Saved data entries:
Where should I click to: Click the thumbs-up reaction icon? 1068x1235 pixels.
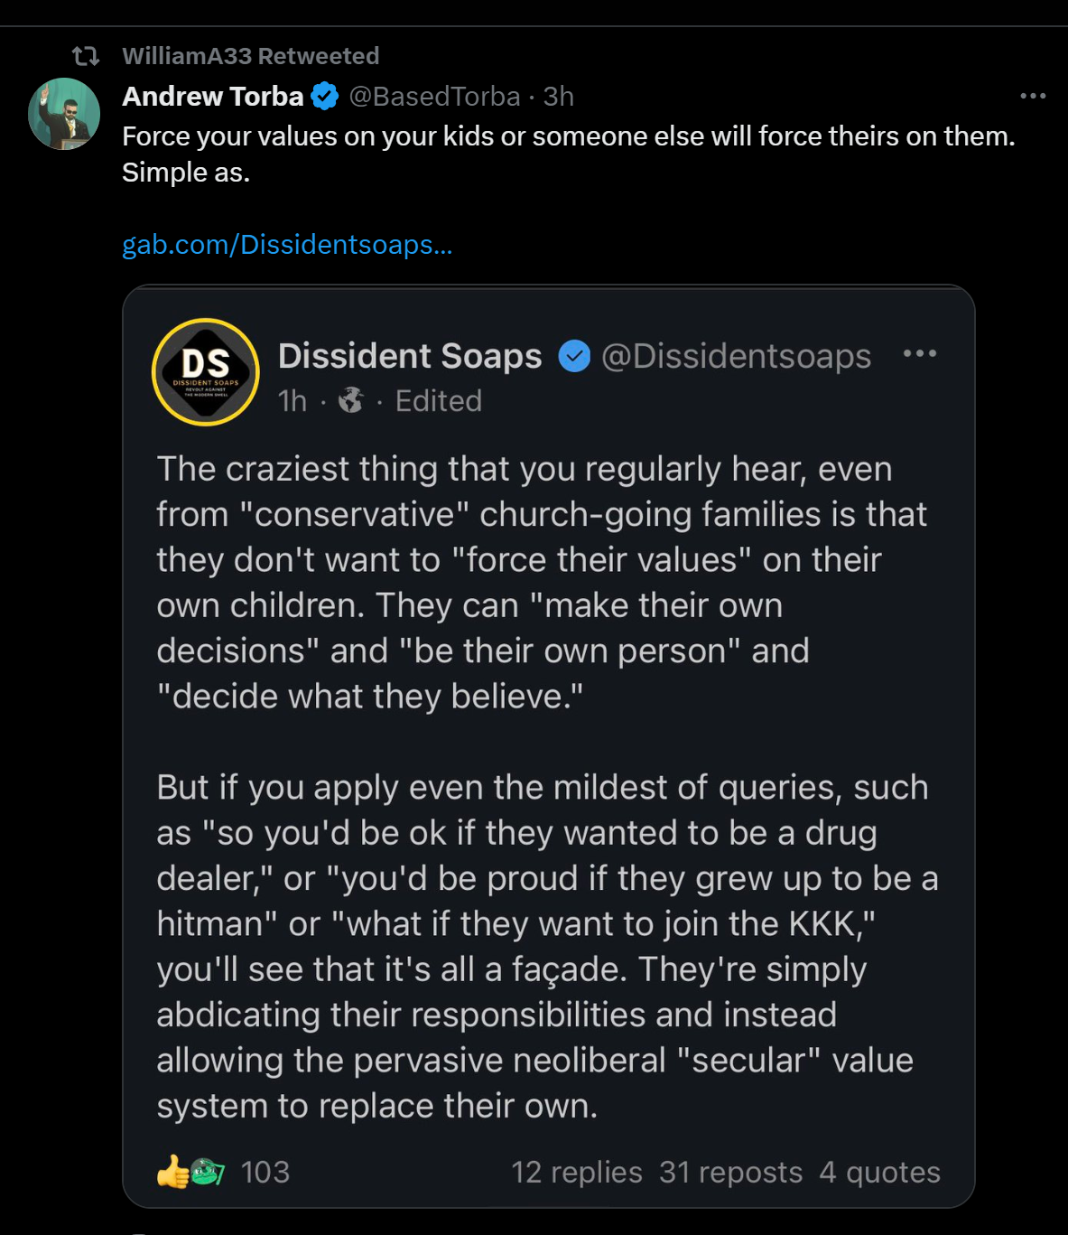pyautogui.click(x=172, y=1173)
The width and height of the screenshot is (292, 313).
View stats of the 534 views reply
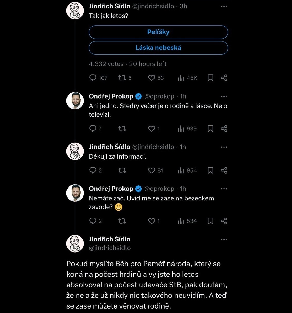[x=181, y=221]
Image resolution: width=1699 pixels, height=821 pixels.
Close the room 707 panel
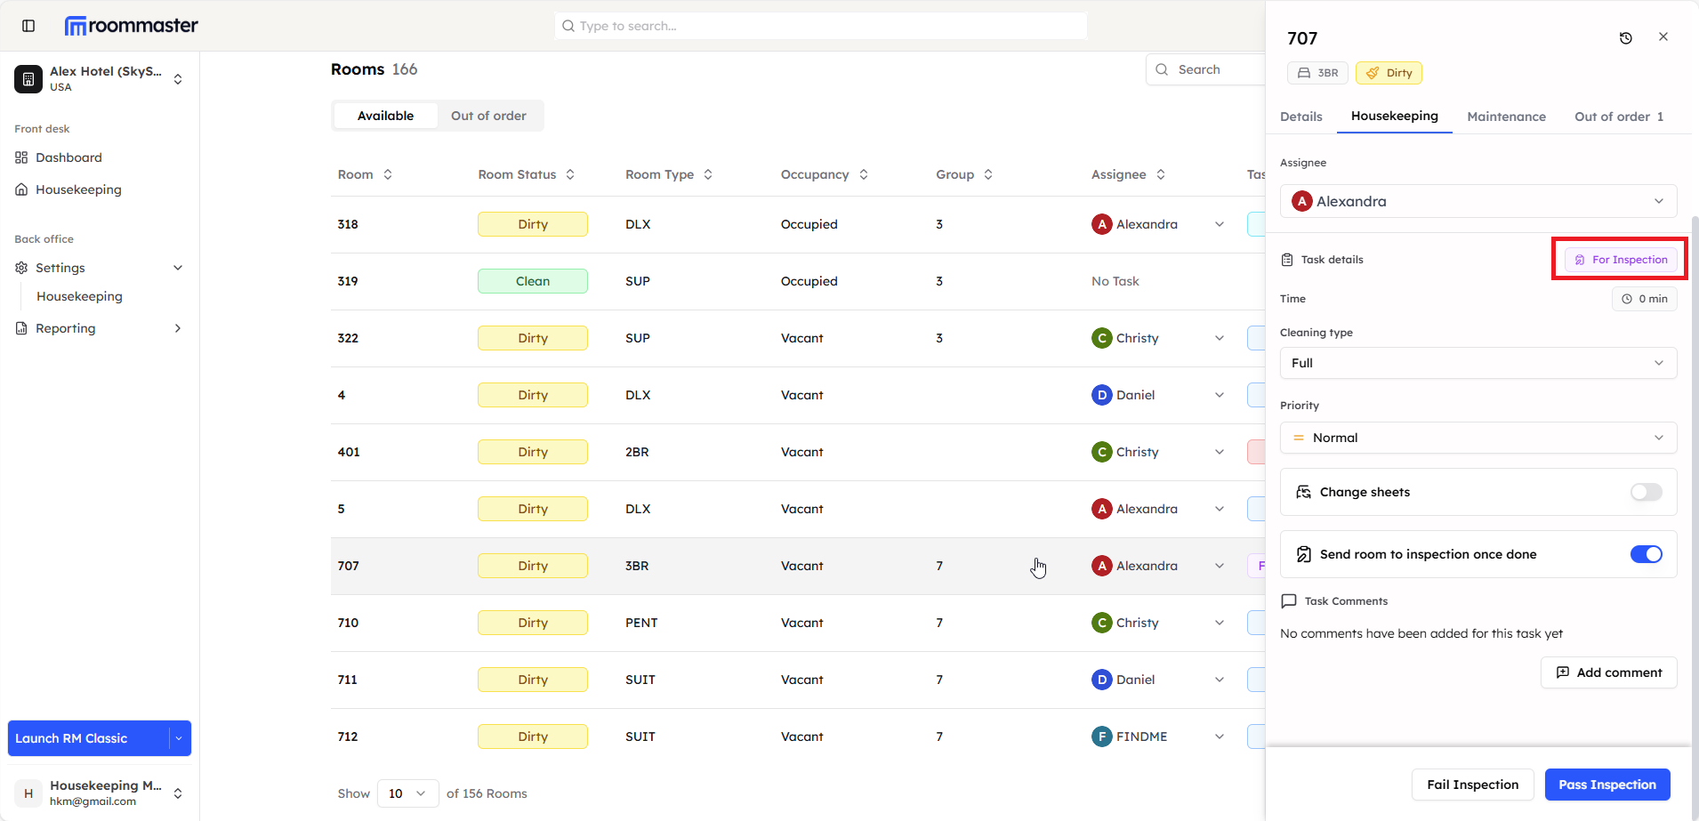1663,37
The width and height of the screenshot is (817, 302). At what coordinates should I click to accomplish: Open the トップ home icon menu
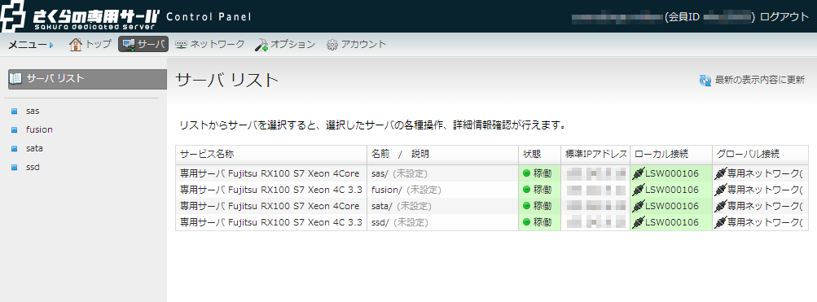click(90, 44)
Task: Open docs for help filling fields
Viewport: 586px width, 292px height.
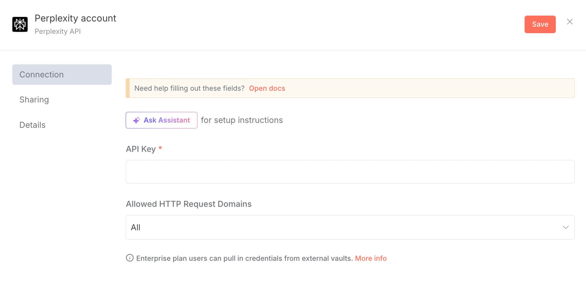Action: coord(267,88)
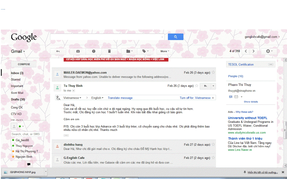Click the Translate message link
The width and height of the screenshot is (287, 179).
pyautogui.click(x=120, y=98)
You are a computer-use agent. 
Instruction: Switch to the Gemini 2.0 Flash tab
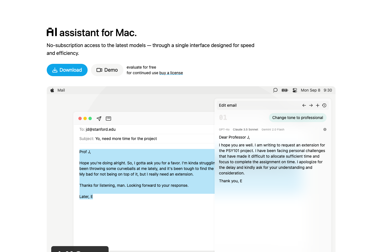tap(273, 129)
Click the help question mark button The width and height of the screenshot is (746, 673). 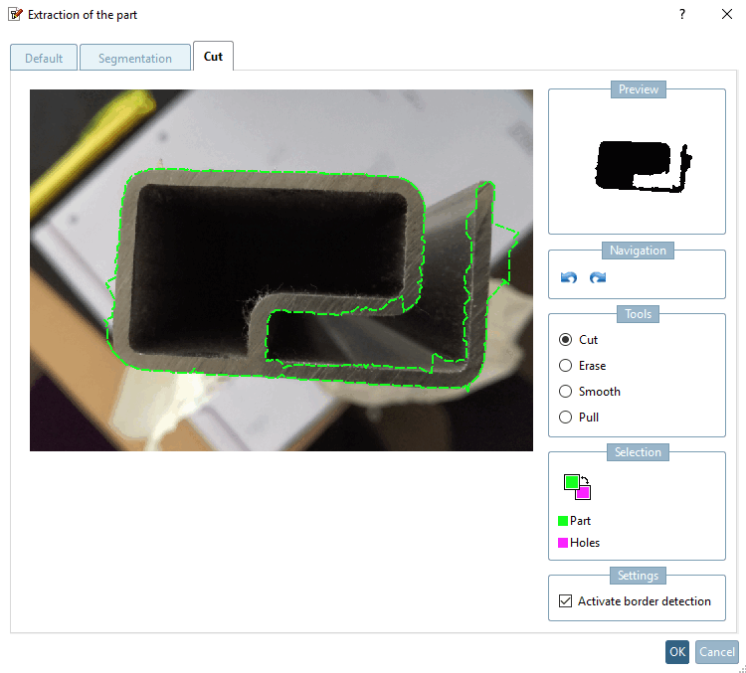682,14
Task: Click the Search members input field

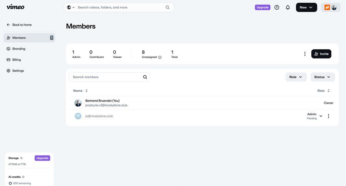Action: pyautogui.click(x=106, y=77)
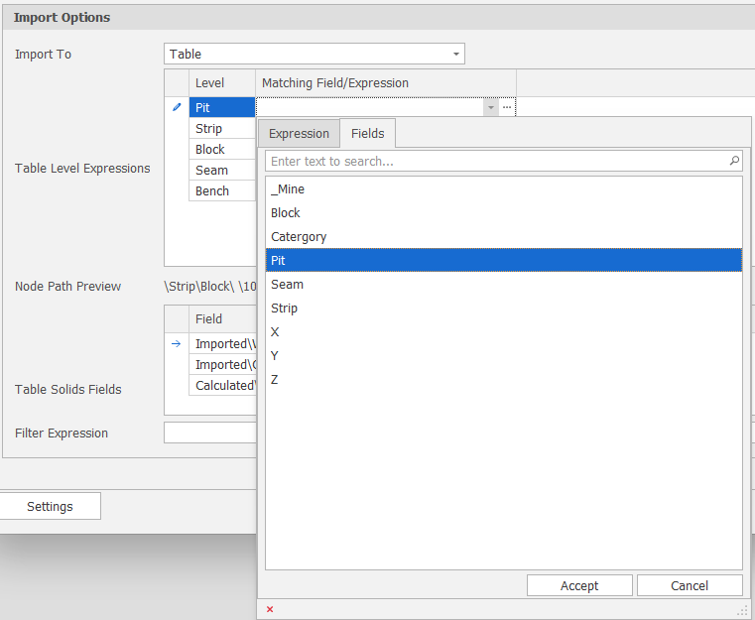Image resolution: width=755 pixels, height=620 pixels.
Task: Select the Bench level row
Action: (212, 191)
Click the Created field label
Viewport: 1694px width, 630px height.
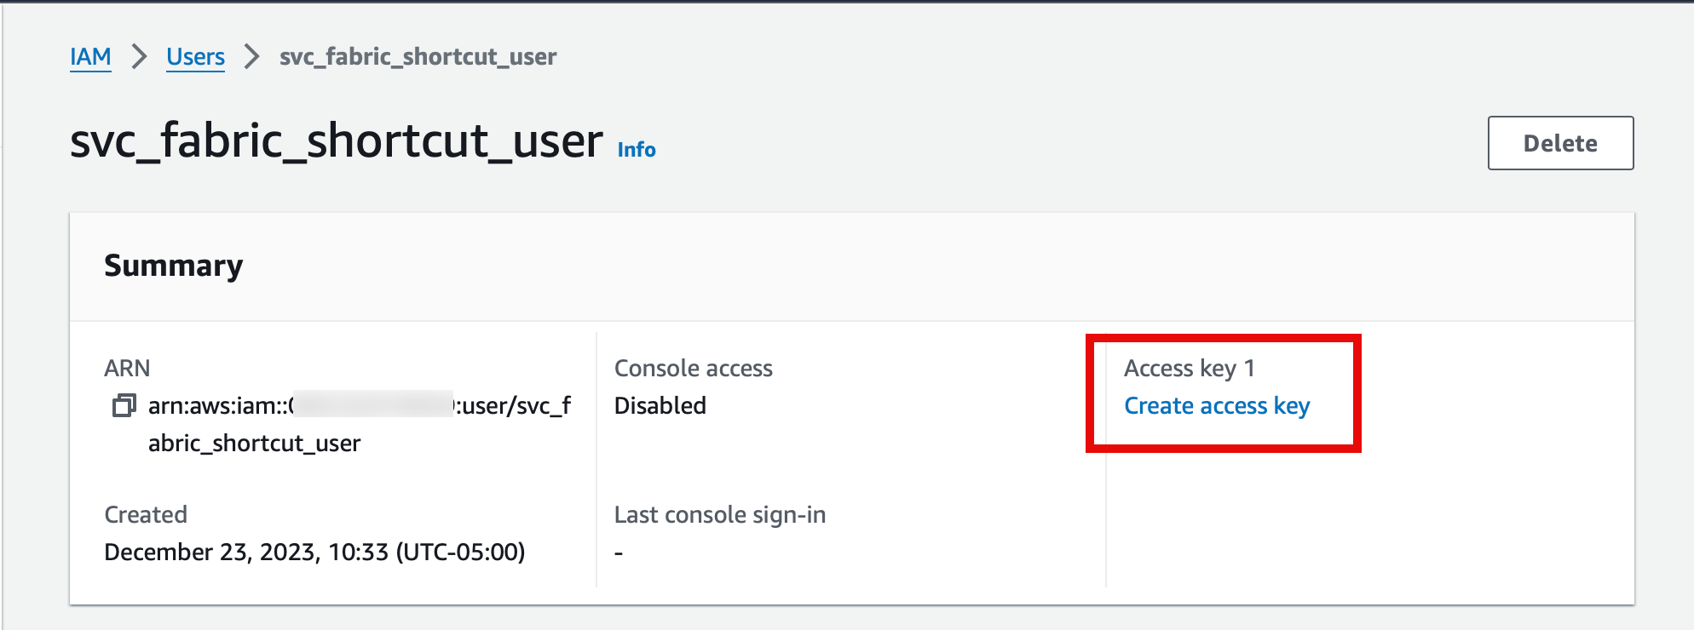[146, 515]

--- WHAT THE EXERCISE ASKS ---
Every line from the one containing "Task: Click the Search members input field" through the end of the entries above is to be copied exactly; pictures are to be left out.

--- TASK SOLUTION ---
Task: Click the Search members input field

Action: pyautogui.click(x=106, y=77)
Image resolution: width=755 pixels, height=620 pixels.
Task: Select the Bench level row
Action: (212, 191)
Click the Created field label
Viewport: 1694px width, 630px height.
[146, 515]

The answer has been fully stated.